Your goal —
Repeat, please, only the lines from the top of the data down to the line with "Task: Close the post with the X icon"; include both of those lines.

Data excerpts —
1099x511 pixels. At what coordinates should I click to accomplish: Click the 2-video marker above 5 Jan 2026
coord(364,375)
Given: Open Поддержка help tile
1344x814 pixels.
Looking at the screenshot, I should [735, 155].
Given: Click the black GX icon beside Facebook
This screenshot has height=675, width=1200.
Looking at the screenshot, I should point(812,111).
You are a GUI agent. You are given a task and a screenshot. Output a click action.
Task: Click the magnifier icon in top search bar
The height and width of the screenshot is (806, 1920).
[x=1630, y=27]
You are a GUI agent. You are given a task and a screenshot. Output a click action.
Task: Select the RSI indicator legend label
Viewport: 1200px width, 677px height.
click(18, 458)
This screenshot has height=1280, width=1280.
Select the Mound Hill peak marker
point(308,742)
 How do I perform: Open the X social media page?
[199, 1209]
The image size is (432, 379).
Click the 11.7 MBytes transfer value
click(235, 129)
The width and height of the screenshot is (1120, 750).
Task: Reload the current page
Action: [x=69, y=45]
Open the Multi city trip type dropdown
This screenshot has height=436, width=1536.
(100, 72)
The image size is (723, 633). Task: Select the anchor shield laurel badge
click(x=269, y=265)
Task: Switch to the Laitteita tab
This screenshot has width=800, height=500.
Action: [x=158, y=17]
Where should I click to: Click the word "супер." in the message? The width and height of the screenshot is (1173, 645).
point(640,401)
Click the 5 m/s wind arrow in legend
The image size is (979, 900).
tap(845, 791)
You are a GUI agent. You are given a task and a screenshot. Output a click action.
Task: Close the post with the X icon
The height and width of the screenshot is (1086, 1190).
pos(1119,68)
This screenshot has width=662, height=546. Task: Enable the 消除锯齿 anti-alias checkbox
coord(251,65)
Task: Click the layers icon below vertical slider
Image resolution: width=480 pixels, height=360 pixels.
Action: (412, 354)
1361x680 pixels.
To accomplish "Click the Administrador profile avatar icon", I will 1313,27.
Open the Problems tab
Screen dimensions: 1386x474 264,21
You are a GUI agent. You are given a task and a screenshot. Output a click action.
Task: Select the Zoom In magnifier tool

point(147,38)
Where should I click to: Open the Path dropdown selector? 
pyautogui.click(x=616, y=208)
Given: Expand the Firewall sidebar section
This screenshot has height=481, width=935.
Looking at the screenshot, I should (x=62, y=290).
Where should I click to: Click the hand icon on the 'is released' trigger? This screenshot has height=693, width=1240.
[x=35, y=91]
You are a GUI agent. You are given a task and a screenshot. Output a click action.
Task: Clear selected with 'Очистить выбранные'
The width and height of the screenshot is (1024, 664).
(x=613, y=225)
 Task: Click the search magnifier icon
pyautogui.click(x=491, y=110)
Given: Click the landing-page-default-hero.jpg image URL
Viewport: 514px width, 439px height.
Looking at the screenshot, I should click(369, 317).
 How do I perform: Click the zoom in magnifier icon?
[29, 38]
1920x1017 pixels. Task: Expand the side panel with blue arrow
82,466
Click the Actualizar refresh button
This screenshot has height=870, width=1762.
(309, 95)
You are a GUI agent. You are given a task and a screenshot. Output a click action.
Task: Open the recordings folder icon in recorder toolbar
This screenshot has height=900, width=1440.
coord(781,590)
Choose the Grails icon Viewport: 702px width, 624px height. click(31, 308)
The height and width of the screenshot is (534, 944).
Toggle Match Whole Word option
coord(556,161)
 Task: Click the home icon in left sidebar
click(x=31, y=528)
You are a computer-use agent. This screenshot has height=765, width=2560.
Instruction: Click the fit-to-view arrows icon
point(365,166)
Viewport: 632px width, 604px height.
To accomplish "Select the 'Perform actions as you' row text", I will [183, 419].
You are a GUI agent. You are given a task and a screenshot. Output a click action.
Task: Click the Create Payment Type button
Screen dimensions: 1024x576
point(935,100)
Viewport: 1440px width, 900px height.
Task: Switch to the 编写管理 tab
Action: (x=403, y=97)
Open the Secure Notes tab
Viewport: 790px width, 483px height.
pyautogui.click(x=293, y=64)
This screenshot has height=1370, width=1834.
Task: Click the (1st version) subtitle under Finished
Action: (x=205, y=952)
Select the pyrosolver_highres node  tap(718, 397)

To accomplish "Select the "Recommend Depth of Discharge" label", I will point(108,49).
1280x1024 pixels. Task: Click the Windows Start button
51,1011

Task output —
1099x511 pixels. At what coordinates should I click to accomplish: Click the 2-video marker above 5 Jan 2026
coord(364,375)
Given: Open Поддержка help tile
1344x814 pixels.
Looking at the screenshot, I should [735, 155].
Given: Click the black GX icon beside Facebook
This screenshot has height=675, width=1200.
Looking at the screenshot, I should point(812,111).
You are a GUI agent. You are given a task and a screenshot. Output a click action.
Task: Click the magnifier icon in top search bar
The height and width of the screenshot is (806, 1920).
[x=1630, y=27]
You are a GUI agent. You are given a task and a screenshot. Output a click action.
Task: Select the RSI indicator legend label
Viewport: 1200px width, 677px height.
click(18, 458)
This screenshot has height=1280, width=1280.
Select the Mound Hill peak marker
point(308,742)
 How do I perform: Open the X social media page?
[199, 1209]
The image size is (432, 379).
Click the 11.7 MBytes transfer value
click(235, 129)
The width and height of the screenshot is (1120, 750).
Task: Reload the current page
Action: [x=69, y=45]
Open the Multi city trip type dropdown
This screenshot has height=436, width=1536.
(100, 72)
The image size is (723, 633). Task: Select the anchor shield laurel badge
click(x=269, y=265)
Task: Switch to the Laitteita tab
This screenshot has width=800, height=500.
Action: [x=158, y=17]
Where should I click to: Click the word "супер." in the message? The width and height of the screenshot is (1173, 645).
point(640,401)
Click the 5 m/s wind arrow in legend
The image size is (979, 900).
tap(845, 791)
You are a GUI agent. You are given a task and a screenshot. Output a click action.
Task: Close the post with the X icon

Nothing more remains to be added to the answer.